+++ Dataset records +++

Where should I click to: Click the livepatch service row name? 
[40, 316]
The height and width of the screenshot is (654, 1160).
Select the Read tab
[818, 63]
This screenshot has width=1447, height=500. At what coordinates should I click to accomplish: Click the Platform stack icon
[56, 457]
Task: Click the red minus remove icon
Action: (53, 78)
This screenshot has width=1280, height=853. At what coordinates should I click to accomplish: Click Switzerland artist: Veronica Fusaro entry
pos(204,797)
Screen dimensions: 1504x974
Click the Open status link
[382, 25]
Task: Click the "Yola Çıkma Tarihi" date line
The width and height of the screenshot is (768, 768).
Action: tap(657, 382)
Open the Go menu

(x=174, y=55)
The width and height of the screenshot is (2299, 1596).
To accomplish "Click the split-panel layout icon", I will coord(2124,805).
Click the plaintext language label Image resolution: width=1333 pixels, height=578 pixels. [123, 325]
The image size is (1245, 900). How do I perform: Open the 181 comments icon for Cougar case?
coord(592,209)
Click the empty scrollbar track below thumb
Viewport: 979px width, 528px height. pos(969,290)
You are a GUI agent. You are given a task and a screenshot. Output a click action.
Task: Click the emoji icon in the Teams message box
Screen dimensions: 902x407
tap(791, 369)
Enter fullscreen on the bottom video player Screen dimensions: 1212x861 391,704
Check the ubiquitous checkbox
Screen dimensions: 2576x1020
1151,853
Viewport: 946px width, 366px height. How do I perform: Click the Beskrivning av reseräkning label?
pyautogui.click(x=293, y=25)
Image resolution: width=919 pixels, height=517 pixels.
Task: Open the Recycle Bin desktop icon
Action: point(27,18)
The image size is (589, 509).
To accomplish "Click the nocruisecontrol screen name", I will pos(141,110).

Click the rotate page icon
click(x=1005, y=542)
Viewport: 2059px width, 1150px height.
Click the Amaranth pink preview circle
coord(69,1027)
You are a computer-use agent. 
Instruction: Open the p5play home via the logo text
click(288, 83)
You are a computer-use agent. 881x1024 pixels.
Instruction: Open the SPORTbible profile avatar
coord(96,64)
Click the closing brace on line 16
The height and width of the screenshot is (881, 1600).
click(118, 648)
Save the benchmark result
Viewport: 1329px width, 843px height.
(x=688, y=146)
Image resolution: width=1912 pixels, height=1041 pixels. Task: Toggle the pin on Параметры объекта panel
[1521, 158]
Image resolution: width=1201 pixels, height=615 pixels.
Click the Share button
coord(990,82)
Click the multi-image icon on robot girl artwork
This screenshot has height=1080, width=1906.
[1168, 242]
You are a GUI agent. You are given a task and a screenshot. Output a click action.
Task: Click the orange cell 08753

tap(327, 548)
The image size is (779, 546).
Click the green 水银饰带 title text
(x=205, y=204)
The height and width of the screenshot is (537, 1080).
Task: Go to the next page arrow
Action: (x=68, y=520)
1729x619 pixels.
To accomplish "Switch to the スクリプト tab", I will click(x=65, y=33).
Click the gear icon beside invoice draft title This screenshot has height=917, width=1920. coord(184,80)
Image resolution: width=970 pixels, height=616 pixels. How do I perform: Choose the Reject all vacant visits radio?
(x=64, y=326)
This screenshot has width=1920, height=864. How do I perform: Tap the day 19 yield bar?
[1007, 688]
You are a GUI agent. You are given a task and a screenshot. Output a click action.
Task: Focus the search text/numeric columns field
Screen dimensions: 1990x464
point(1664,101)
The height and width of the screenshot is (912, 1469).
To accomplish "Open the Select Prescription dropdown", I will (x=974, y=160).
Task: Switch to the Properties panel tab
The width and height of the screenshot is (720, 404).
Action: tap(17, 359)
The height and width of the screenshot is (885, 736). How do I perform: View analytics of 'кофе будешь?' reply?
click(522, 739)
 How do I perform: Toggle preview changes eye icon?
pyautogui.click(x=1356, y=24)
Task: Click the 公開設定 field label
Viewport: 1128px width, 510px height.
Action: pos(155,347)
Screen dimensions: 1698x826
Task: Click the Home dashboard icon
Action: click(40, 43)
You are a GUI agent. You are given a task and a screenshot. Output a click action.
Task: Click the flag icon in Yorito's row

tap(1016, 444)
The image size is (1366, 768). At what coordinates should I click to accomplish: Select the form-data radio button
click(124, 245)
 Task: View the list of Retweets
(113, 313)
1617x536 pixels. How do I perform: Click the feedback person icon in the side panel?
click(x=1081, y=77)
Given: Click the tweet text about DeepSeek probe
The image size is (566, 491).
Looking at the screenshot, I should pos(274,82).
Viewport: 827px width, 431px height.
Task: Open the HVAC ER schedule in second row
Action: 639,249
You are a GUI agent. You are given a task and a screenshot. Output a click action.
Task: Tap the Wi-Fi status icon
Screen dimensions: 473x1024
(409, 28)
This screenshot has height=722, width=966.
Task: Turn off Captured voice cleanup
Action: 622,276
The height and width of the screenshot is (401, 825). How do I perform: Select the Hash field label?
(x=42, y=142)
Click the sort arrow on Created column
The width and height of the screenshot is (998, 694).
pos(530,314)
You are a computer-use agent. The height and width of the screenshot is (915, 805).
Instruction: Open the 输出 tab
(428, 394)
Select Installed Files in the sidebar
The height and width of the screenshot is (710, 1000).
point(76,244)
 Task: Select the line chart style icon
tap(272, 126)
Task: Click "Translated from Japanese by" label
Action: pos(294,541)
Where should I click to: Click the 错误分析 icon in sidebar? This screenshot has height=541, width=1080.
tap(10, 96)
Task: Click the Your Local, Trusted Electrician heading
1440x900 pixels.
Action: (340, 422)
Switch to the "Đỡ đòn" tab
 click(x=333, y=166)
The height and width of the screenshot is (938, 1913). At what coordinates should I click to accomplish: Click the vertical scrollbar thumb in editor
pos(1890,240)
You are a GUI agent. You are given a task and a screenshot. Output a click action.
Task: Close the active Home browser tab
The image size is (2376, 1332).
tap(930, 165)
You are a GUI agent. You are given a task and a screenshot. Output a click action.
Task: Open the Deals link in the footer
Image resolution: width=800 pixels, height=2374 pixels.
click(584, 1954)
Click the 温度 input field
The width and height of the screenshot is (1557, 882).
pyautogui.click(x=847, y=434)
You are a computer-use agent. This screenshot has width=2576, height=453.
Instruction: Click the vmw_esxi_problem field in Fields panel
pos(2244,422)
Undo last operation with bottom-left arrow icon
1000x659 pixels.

+++

§ **To do**
Set all of the entries down again, exactly as they were given.

§ **Your solution**
Where should I click to: Click the livepatch service row name? 
[40, 316]
The height and width of the screenshot is (654, 1160).
Select the Read tab
[818, 63]
This screenshot has width=1447, height=500. At what coordinates should I click to accomplish: Click the Platform stack icon
[56, 457]
Task: Click the red minus remove icon
Action: (53, 78)
This screenshot has width=1280, height=853. At what coordinates should I click to accomplish: Click Switzerland artist: Veronica Fusaro entry
pos(204,797)
Screen dimensions: 1504x974
Click the Open status link
[382, 25]
Task: Click the "Yola Çıkma Tarihi" date line
The width and height of the screenshot is (768, 768).
Action: tap(657, 382)
Open the Go menu

(x=174, y=55)
The width and height of the screenshot is (2299, 1596).
To accomplish "Click the split-panel layout icon", I will coord(2124,805).
Click the plaintext language label Image resolution: width=1333 pixels, height=578 pixels. [123, 325]
The image size is (1245, 900). How do I perform: Open the 181 comments icon for Cougar case?
coord(592,209)
Click the empty scrollbar track below thumb
Viewport: 979px width, 528px height. pos(969,290)
You are a GUI agent. You are given a task and a screenshot. Output a click action.
Task: Click the emoji icon in the Teams message box
Screen dimensions: 902x407
tap(791, 369)
Enter fullscreen on the bottom video player Screen dimensions: 1212x861 391,704
Check the ubiquitous checkbox
Screen dimensions: 2576x1020
1151,853
Viewport: 946px width, 366px height. How do I perform: Click the Beskrivning av reseräkning label?
pyautogui.click(x=293, y=25)
Image resolution: width=919 pixels, height=517 pixels.
Task: Open the Recycle Bin desktop icon
Action: point(27,18)
The image size is (589, 509).
To accomplish "Click the nocruisecontrol screen name", I will pos(141,110).

Click the rotate page icon
click(x=1005, y=542)
Viewport: 2059px width, 1150px height.
Click the Amaranth pink preview circle
coord(69,1027)
You are a computer-use agent. 
Instruction: Open the p5play home via the logo text
click(288, 83)
You are a computer-use agent. 881x1024 pixels.
Instruction: Open the SPORTbible profile avatar
coord(96,64)
Click the closing brace on line 16
The height and width of the screenshot is (881, 1600).
click(118, 648)
Save the benchmark result
Viewport: 1329px width, 843px height.
(x=688, y=146)
Image resolution: width=1912 pixels, height=1041 pixels. Task: Toggle the pin on Параметры объекта panel
[1521, 158]
Image resolution: width=1201 pixels, height=615 pixels.
Click the Share button
coord(990,82)
Click the multi-image icon on robot girl artwork
This screenshot has height=1080, width=1906.
[1168, 242]
You are a GUI agent. You are given a task and a screenshot. Output a click action.
Task: Click the orange cell 08753

tap(327, 548)
The image size is (779, 546).
Click the green 水银饰带 title text
(x=205, y=204)
The height and width of the screenshot is (537, 1080).
Task: Go to the next page arrow
Action: (x=68, y=520)
1729x619 pixels.
To accomplish "Switch to the スクリプト tab", I will click(x=65, y=33).
Click the gear icon beside invoice draft title This screenshot has height=917, width=1920. coord(184,80)
Image resolution: width=970 pixels, height=616 pixels. How do I perform: Choose the Reject all vacant visits radio?
(x=64, y=326)
This screenshot has width=1920, height=864. How do I perform: Tap the day 19 yield bar?
[1007, 688]
You are a GUI agent. You are given a task and a screenshot. Output a click action.
Task: Focus the search text/numeric columns field
Screen dimensions: 1990x464
point(1664,101)
The height and width of the screenshot is (912, 1469).
To accomplish "Open the Select Prescription dropdown", I will (x=974, y=160).
Task: Switch to the Properties panel tab
The width and height of the screenshot is (720, 404).
Action: tap(17, 359)
The height and width of the screenshot is (885, 736). How do I perform: View analytics of 'кофе будешь?' reply?
click(522, 739)
 How do I perform: Toggle preview changes eye icon?
pyautogui.click(x=1356, y=24)
Task: Click the 公開設定 field label
Viewport: 1128px width, 510px height.
Action: pos(155,347)
Screen dimensions: 1698x826
Task: Click the Home dashboard icon
Action: click(40, 43)
You are a GUI agent. You are given a task and a screenshot. Output a click action.
Task: Click the flag icon in Yorito's row

tap(1016, 444)
The image size is (1366, 768). At what coordinates should I click to accomplish: Select the form-data radio button
click(124, 245)
 Task: View the list of Retweets
(113, 313)
1617x536 pixels. How do I perform: Click the feedback person icon in the side panel?
click(x=1081, y=77)
Given: Click the tweet text about DeepSeek probe
The image size is (566, 491).
Looking at the screenshot, I should pos(274,82).
Viewport: 827px width, 431px height.
Task: Open the HVAC ER schedule in second row
Action: 639,249
You are a GUI agent. You are given a task and a screenshot. Output a click action.
Task: Tap the Wi-Fi status icon
Screen dimensions: 473x1024
(409, 28)
This screenshot has height=722, width=966.
Task: Turn off Captured voice cleanup
Action: 622,276
The height and width of the screenshot is (401, 825). How do I perform: Select the Hash field label?
(x=42, y=142)
Click the sort arrow on Created column
The width and height of the screenshot is (998, 694).
pos(530,314)
You are a computer-use agent. The height and width of the screenshot is (915, 805).
Instruction: Open the 输出 tab
(428, 394)
Select Installed Files in the sidebar
The height and width of the screenshot is (710, 1000).
point(76,244)
 Task: Select the line chart style icon
tap(272, 126)
Task: Click "Translated from Japanese by" label
Action: pos(294,541)
Where should I click to: Click the 错误分析 icon in sidebar? This screenshot has height=541, width=1080.
tap(10, 96)
Task: Click the Your Local, Trusted Electrician heading
1440x900 pixels.
Action: (340, 422)
Switch to the "Đỡ đòn" tab
 click(x=333, y=166)
The height and width of the screenshot is (938, 1913). At what coordinates should I click to accomplish: Click the vertical scrollbar thumb in editor
pos(1890,240)
You are a GUI agent. You are given a task and a screenshot. Output a click action.
Task: Close the active Home browser tab
The image size is (2376, 1332).
tap(930, 165)
You are a GUI agent. You are given a task and a screenshot. Output a click action.
Task: Open the Deals link in the footer
Image resolution: width=800 pixels, height=2374 pixels.
click(584, 1954)
Click the 温度 input field
The width and height of the screenshot is (1557, 882).
pyautogui.click(x=847, y=434)
You are a computer-use agent. This screenshot has width=2576, height=453.
Instruction: Click the vmw_esxi_problem field in Fields panel
pos(2244,422)
Undo last operation with bottom-left arrow icon
1000x659 pixels.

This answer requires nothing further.